The JEA and Georgetown reports fit into "the larger debate around 'utility death spiral' (low load, non-utility generation, etc.)," said Gurcan Gulen, a Boston area energy market consultant, in an email Friday.
"But, the devil is in details," Gulen said. "Load may not be declining everywhere. New technologies may be incorporated by third parties without hurting utility bottom lines. What is needed is a holistic reform of ratemaking and more market liberalization.
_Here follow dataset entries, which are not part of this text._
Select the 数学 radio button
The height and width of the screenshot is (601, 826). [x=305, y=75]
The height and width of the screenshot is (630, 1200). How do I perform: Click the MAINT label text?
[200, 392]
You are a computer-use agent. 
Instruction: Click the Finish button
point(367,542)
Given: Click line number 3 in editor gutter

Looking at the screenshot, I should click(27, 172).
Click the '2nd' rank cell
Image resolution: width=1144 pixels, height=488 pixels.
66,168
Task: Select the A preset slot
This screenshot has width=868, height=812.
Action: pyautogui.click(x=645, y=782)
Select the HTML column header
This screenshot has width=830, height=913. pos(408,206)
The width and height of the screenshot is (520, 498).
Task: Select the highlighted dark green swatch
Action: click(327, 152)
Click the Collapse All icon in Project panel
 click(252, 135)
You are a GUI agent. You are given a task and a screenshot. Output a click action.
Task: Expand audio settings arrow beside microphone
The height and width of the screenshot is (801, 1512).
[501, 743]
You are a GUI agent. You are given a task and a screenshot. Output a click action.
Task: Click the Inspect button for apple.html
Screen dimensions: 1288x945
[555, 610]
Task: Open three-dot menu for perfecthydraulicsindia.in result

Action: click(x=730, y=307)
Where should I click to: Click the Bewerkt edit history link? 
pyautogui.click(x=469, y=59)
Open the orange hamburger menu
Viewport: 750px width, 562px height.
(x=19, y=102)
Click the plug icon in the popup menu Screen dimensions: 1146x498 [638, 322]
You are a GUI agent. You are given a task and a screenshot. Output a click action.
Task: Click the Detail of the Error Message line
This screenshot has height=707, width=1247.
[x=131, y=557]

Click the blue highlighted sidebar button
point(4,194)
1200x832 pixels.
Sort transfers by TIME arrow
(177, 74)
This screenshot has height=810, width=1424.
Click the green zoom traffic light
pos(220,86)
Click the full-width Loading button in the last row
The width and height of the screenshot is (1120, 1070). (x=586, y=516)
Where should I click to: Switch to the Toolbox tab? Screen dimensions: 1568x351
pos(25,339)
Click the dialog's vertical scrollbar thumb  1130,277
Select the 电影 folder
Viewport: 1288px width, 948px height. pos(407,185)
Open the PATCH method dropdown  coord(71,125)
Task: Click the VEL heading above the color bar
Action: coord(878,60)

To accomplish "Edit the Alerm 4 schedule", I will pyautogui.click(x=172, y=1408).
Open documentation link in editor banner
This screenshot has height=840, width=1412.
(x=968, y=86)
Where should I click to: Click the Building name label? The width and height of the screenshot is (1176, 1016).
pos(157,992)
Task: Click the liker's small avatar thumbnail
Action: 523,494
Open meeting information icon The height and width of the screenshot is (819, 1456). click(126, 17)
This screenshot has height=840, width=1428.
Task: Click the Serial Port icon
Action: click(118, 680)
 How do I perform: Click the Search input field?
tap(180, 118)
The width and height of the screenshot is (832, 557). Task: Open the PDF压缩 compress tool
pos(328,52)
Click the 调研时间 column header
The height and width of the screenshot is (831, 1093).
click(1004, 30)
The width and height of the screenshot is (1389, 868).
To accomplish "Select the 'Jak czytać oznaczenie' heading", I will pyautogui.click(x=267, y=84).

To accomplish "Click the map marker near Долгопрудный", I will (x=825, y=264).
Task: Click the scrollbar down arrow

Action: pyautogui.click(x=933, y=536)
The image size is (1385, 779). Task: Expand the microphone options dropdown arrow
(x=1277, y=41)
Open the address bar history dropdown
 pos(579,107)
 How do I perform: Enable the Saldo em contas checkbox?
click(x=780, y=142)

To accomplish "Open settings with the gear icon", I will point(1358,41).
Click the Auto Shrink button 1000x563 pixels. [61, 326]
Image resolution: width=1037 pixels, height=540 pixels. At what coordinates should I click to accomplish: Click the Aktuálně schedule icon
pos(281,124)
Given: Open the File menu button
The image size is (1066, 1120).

New technologies, changing consumer preferences offer value but current regulatory and market structures do not price them properly."
However, Chrissy Mann, senior representative of the Sierra Club's Beyond Coal Campaign in Texas, cautioned against generalizing based on the JEA and Georgetown reports. "In my experience munis across the country are pretty diverse and complicated as they participate in differently managed markets," Mann said in an email Friday.
For example, the Austin, Texas, municipal utility "has set aggressive renewable energy goals, including a 2027 goal of 65% renewable energy, and has decreased rates for customers," Mann said.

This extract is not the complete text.